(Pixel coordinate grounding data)
---------------

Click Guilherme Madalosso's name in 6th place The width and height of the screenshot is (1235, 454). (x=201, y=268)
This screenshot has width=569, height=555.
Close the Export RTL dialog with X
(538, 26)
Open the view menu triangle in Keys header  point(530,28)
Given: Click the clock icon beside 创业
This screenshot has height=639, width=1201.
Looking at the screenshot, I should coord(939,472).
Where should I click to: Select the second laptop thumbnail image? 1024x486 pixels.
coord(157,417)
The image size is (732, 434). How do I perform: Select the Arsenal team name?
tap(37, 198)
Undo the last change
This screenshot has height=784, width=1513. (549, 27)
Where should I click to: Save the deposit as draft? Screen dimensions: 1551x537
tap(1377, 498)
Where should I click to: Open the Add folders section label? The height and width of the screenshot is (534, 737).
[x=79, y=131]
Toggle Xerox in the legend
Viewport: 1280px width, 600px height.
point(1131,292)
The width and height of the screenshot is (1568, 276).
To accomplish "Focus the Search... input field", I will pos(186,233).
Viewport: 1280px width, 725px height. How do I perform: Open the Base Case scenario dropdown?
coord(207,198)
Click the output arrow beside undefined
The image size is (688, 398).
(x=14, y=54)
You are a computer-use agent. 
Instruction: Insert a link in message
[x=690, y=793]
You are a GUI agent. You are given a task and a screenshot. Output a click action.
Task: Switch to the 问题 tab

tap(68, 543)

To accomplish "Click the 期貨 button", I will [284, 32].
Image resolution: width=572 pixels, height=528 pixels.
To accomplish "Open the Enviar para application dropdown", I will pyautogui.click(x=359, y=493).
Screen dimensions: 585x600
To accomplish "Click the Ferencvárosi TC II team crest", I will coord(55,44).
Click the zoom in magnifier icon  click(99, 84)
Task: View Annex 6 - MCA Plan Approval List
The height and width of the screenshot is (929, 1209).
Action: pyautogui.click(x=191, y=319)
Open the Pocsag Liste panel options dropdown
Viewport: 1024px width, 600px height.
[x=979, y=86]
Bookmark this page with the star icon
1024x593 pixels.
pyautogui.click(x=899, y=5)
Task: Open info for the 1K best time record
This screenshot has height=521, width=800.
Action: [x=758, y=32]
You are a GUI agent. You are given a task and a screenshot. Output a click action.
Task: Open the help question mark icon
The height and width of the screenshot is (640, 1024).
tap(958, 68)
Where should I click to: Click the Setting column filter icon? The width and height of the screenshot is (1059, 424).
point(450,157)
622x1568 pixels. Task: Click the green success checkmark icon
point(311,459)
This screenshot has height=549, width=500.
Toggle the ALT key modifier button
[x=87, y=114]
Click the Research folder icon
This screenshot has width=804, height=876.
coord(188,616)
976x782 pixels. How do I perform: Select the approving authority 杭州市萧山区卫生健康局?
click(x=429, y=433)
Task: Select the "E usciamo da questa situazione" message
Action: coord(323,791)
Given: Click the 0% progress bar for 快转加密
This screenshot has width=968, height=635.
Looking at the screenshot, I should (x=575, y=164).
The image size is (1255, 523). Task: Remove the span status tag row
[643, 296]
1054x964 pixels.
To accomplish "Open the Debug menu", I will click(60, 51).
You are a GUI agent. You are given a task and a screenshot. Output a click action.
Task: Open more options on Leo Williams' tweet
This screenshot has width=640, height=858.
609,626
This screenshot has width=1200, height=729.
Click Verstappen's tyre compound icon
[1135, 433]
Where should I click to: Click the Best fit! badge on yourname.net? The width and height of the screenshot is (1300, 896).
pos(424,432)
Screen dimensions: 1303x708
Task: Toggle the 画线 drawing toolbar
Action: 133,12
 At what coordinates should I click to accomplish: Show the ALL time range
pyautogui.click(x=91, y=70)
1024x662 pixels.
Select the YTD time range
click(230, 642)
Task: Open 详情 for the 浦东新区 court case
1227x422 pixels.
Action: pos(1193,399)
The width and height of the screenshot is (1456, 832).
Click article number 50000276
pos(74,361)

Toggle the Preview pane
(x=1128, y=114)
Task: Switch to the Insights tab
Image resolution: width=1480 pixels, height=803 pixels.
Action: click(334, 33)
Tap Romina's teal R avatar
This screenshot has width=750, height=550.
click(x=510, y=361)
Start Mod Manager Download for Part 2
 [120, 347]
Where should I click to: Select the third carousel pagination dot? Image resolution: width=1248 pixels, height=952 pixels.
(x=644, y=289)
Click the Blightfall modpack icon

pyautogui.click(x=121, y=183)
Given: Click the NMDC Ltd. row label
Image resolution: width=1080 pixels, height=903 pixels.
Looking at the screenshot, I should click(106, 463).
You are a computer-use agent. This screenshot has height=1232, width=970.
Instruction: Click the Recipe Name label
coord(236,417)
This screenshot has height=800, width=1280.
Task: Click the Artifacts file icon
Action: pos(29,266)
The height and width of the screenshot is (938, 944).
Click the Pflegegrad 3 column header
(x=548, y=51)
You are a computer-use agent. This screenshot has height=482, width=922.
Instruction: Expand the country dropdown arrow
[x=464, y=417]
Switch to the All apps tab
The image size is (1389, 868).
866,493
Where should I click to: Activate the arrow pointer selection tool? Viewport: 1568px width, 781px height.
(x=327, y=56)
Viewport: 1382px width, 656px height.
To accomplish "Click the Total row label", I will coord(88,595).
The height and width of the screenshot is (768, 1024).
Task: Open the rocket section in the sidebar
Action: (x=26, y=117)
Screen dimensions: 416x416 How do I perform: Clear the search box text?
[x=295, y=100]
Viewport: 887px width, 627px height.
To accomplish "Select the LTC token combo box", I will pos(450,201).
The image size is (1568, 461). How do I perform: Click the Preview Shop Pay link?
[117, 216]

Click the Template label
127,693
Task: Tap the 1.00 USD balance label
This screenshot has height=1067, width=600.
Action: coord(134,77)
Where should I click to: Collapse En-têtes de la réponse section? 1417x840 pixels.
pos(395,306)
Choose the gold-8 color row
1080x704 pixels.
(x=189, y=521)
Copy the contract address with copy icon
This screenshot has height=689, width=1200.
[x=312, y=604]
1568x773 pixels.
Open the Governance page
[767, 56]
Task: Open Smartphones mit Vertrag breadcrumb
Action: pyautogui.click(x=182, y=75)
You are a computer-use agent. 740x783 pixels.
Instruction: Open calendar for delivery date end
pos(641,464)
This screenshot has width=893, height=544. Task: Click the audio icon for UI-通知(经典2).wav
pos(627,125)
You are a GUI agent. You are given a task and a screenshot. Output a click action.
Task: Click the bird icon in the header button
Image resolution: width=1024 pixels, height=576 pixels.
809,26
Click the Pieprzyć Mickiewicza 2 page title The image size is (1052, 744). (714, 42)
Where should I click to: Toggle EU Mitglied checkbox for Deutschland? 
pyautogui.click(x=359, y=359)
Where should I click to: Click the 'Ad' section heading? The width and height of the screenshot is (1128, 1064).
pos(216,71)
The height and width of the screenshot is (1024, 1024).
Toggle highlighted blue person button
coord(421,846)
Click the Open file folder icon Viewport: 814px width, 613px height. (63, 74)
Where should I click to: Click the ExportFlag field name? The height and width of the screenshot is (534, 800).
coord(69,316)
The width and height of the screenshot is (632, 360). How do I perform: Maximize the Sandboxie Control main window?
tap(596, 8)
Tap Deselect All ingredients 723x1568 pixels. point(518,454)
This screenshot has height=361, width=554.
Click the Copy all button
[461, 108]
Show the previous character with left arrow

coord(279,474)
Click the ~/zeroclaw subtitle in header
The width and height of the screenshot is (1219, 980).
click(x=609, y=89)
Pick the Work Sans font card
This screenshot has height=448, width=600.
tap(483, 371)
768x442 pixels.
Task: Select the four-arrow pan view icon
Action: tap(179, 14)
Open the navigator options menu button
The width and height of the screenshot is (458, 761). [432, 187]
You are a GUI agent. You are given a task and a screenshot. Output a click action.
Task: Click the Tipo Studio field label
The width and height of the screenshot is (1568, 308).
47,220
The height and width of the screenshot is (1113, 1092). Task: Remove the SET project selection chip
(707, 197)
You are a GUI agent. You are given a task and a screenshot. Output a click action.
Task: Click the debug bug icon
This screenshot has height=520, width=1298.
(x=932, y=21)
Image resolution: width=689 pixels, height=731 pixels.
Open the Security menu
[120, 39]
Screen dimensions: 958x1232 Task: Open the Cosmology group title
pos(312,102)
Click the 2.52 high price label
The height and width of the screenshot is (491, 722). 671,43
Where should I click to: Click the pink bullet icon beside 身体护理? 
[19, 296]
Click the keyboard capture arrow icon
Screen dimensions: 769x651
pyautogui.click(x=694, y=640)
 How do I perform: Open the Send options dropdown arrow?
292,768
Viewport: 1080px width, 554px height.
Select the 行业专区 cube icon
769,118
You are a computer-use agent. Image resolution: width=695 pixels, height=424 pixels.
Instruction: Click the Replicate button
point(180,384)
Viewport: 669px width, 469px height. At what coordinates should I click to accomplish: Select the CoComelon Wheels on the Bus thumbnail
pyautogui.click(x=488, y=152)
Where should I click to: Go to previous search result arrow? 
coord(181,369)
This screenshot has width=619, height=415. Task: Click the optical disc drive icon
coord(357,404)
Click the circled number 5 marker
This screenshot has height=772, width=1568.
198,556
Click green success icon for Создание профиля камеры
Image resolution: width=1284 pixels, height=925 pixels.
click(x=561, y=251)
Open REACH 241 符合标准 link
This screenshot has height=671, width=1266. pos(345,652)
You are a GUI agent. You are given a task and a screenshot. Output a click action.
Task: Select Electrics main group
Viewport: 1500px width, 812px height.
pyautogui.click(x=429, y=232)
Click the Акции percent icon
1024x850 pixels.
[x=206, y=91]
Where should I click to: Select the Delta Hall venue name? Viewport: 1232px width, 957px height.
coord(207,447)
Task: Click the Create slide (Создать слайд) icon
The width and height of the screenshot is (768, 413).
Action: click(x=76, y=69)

---------------

== REQUIRED ACTION ==
Write out, please, only the lines from the one with "Select the 行业专区 cube icon" through the last line above, both included and unchanged.

== REPLY ==
Select the 行业专区 cube icon
769,118
You are a computer-use agent. Image resolution: width=695 pixels, height=424 pixels.
Instruction: Click the Replicate button
point(180,384)
Viewport: 669px width, 469px height. At what coordinates should I click to accomplish: Select the CoComelon Wheels on the Bus thumbnail
pyautogui.click(x=488, y=152)
Where should I click to: Go to previous search result arrow? 
coord(181,369)
This screenshot has width=619, height=415. Task: Click the optical disc drive icon
coord(357,404)
Click the circled number 5 marker
This screenshot has height=772, width=1568.
198,556
Click green success icon for Создание профиля камеры
Image resolution: width=1284 pixels, height=925 pixels.
click(x=561, y=251)
Open REACH 241 符合标准 link
This screenshot has height=671, width=1266. pos(345,652)
You are a GUI agent. You are given a task and a screenshot. Output a click action.
Task: Select Electrics main group
Viewport: 1500px width, 812px height.
pyautogui.click(x=429, y=232)
Click the Акции percent icon
1024x850 pixels.
[x=206, y=91]
Where should I click to: Select the Delta Hall venue name? Viewport: 1232px width, 957px height.
coord(207,447)
Task: Click the Create slide (Создать слайд) icon
The width and height of the screenshot is (768, 413).
Action: click(x=76, y=69)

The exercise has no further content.